- Born: March 30, 1914 Mococa, São Paulo, Brazil
- Died: 1998 Rio de Janeiro
- Occupation: author

= Lúcia Benedetti =

Brazilian writer (1914–1998)

Lúcia Benedetti (March 30, 1914 in Mococa, São Paulo – 1998 in Rio de Janeiro) – was a Brazilian storyteller, writer of Children's Literature, novelist, playwright, chronicler and translator.

==Biography==
Lucia Benedetti was born in Mococa and was the daughter of Dominique Benedetti (tailor / musician) and D. Leocadia M. Benedetti [2] As a student based in Rio de Janeiro she began writing short stories, essays and fictional stories for the magazine O Ensaio.

She graduated in pedagogy at the Bittencourt Silva School in Niterói.

In 1932 she received a degree in legal science, but she never practiced as an attorney.

While working as a teacher, she wrote for the newspaper A Noite. At this carioca newspaper, she met her husband, the journalist, playwright and writer, Raimundo Magalhaes Júnior, whom she married in 1933.

In 1942 the couple moved to the United States, where Magalhaes Júnior worked with Nelson Rockefeller and for the New York Times. Lucia Benedetti became a correspondent for the New York Times and worked for the paper until 1945.

At that time she wrote her first novel, Chico Vira Bicho e outras histórias, in collaboration with her husband. However, the literary work that marked her debut as a writer, was Entrada de serviço, published in 1942.

Lúcia Benedetti is considered the precursor of the theater for children in Brazil, with the O Casaco Encantado (1948), staged by Companhia Artistas Unidos.

The dramatic works of Lucia Benedetti were staged in countries like Portugal and Argentina.
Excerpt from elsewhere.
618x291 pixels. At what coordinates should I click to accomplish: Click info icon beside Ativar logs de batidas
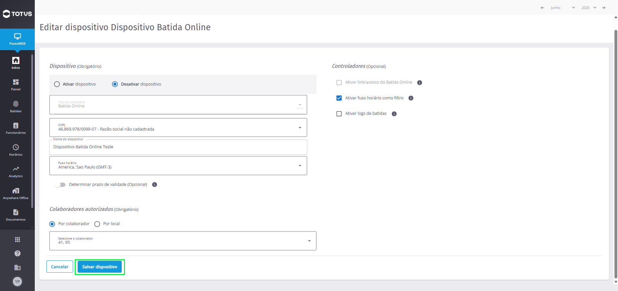tap(394, 114)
Lucia Benedetti is the mother of Rosa Magalhães.

==Awards==

- Prêmio Afonso Arinos – ABL by Vesperal com Chuva – 1950
- Prêmio de Teatro infantil – Prefeitura do Distrito Federal −1954
- Prêmio Arthur Azevedo – ABL – 1948 by O Casaco Encantado
- Prêmio A.B.C.T. – Revelação de Autor – 1949 by O Casaco Encantado
- Prêmio Teatro Infantil – Lei Jorge de Lima – 1952 by Joãozinho Anda Pra Trás

==Works==

===Theatre for Children and Youth===

- O Casaco Encantado (1948)
- Simbita e o Dragão (1948)
- A Menina das Nuvens (1949)
- Branca de Neve(1950)
- Josefina e o Ladrão (1951)
- Joãozinho Anda Pra Trás (1952)
- Sinos de Natal (1957)
- Sigamos a Estrela
- Palhacinho Pimpão

===Novels===

- Chico Vira Bicho (1943)
- Entrada de Serviço (1942)
- Noturno sem Leito (1947)
- Três Soldados (1955)
- Chão Estrangeiro (1956)
- Maria Isabel, Uma Vida no Rio (1960)
- O Espelho Que Vê por Dentro (1965)

===Theater===

- O Banquete e a Farsa
- Amores de Celeste
- Figura de Pedro (1960)

===Short stories===

- O Inferno de Rosauro, tal como se deu(1960)
- Vesperal com Chuva(1950)
- Nove Histórias Reunidas(1956)

===Bibliography===

- COUTINHO, Afrânio; SOUSA, J. Galante de. Enciclopédia de literatura brasileira. São Paulo: Global; Rio de Janeiro: Fundação Biblioteca Nacional, Academia Brasileira de Letras, 2001: 2v.